◆ EXERCISE PROMPT ◆
Return each entry word for word and skip its pictures.

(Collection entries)
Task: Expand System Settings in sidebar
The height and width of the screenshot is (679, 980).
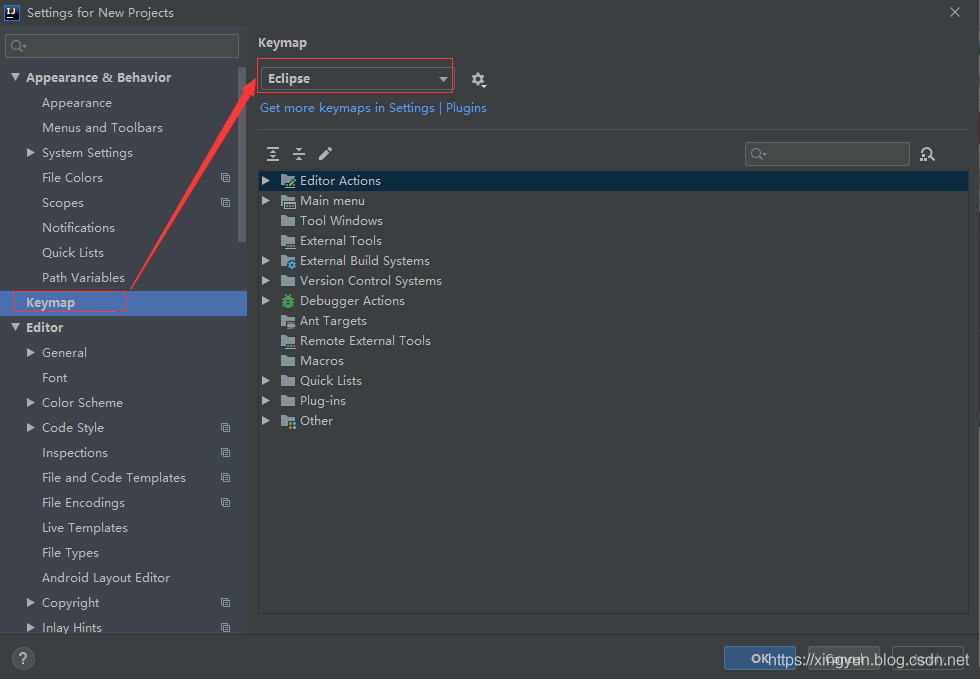Action: coord(31,153)
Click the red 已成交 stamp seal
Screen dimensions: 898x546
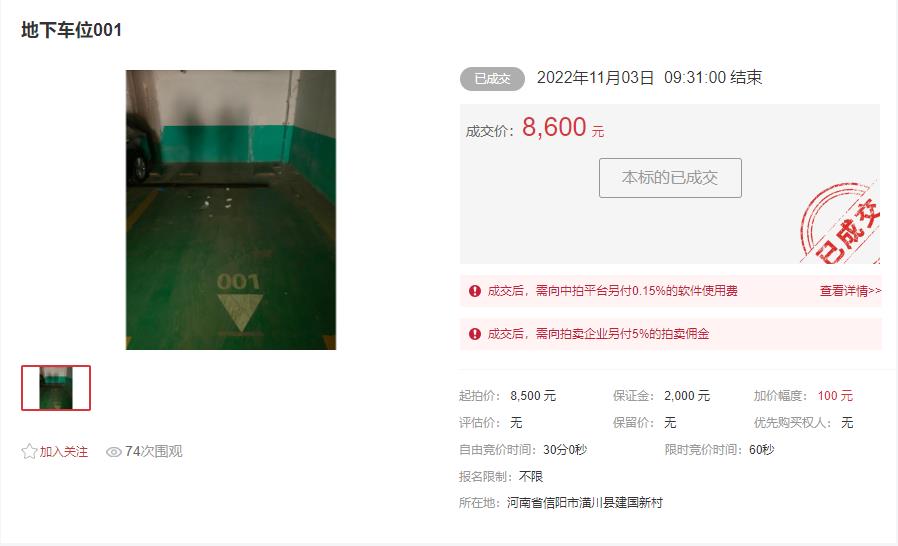coord(840,223)
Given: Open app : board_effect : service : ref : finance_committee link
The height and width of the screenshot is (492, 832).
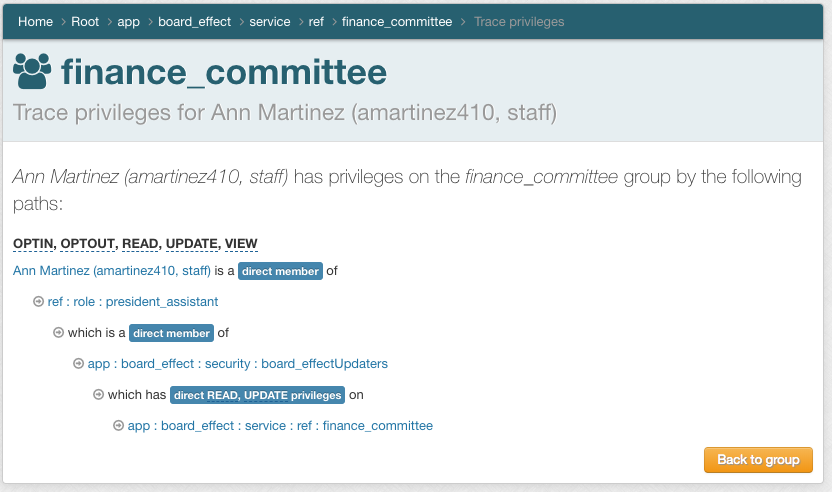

◆ WRITTEN ANSWER ◆
Task: Expand System Settings in sidebar
The height and width of the screenshot is (679, 980).
Action: coord(31,153)
Click the red 已成交 stamp seal
Screen dimensions: 898x546
coord(840,223)
Given: Open app : board_effect : service : ref : finance_committee link
The height and width of the screenshot is (492, 832).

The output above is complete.